Porque tenho tomado os remédios direitinhos, a impulsividade diminuiu, pelo menos quanto à idéias suicidas...
Semestre passado roubei uma substancia mortal no lab. da faculdade. Quase fui pega: minha parceira de prática me viu preparando uma solucao e me perguntou " em que análise está trabalhando?" "Preciso de mais esse também, qual substancia é essa?" Transferi rapidinho o pó para uma proveta e o enfiei no bolso do chaleco, com medo de ser pega. Comprei uma seringa e passei a andar com ambos na bolsa, ao dormir, deixava dentro de uma caixinha de óculos na cabeceira da cama, pra o dia que a dor de viver fosse maior que meu amor por meu marido, minha mae e minha lindinha, de modo que eu conseguisse acabar com essa angústia eterna que constitui minha existencia.

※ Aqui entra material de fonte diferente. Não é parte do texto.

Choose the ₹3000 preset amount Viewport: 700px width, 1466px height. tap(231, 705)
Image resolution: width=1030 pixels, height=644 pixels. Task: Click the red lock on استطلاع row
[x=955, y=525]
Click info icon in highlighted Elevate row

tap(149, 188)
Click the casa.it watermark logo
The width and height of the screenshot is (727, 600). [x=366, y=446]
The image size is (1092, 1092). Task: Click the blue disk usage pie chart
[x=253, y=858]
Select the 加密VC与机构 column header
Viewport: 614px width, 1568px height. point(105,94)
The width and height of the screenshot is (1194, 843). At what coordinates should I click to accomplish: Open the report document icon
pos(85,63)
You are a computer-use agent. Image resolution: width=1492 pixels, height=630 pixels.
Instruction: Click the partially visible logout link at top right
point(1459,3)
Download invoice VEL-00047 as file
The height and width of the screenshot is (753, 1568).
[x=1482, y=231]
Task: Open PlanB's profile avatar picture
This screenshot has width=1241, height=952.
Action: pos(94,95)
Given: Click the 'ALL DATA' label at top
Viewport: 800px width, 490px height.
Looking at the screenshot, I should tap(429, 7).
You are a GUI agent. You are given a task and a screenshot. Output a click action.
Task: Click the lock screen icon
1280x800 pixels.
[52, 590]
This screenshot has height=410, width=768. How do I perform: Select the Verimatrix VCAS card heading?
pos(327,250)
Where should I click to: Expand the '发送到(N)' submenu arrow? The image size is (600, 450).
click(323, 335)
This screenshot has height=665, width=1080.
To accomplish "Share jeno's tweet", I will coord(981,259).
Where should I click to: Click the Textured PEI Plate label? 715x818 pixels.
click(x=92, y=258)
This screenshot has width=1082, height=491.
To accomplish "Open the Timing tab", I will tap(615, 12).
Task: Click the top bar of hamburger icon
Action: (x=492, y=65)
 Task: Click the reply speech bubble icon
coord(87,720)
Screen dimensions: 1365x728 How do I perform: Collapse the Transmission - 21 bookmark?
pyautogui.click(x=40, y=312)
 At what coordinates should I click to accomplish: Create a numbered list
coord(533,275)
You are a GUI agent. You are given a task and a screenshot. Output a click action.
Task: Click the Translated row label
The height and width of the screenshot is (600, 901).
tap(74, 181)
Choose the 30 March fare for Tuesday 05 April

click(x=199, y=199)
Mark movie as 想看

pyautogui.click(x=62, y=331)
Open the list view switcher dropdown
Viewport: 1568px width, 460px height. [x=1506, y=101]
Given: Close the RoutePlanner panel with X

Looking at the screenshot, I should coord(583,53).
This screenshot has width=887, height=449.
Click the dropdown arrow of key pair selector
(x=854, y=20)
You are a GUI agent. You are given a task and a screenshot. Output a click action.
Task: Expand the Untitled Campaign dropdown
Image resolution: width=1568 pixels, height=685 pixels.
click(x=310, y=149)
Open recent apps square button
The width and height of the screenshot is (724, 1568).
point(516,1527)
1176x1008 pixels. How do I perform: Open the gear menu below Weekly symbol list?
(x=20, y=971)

Daí, em agosto, eu fui para um centro de meditacao, porque se eu nao o fosse, meu marido me internaria de novo, que eu andara muito surtada ultimamente. Quebrara dois notebooks caros e novos, ogandos contra a parede em momentos de raiva, destruira o guarda-roupa arremecando coisas nele, discussoes infindáveis com a nojenta, a qual era lamentavelmente minha parceira de laboratório.
Pois bem, lá no centro deu esse enlightment, eu estava me sentindo bem e ligara para Carlos avisando-o existencia dessa ampola e que a jogasse fora...
De modo que no momento nao tenho nenhum método fast and clean de me eliminar, mas nem to planejando, embora no tédio nosso de cada dia, eu sempre penso "que bom se eu nao existisse".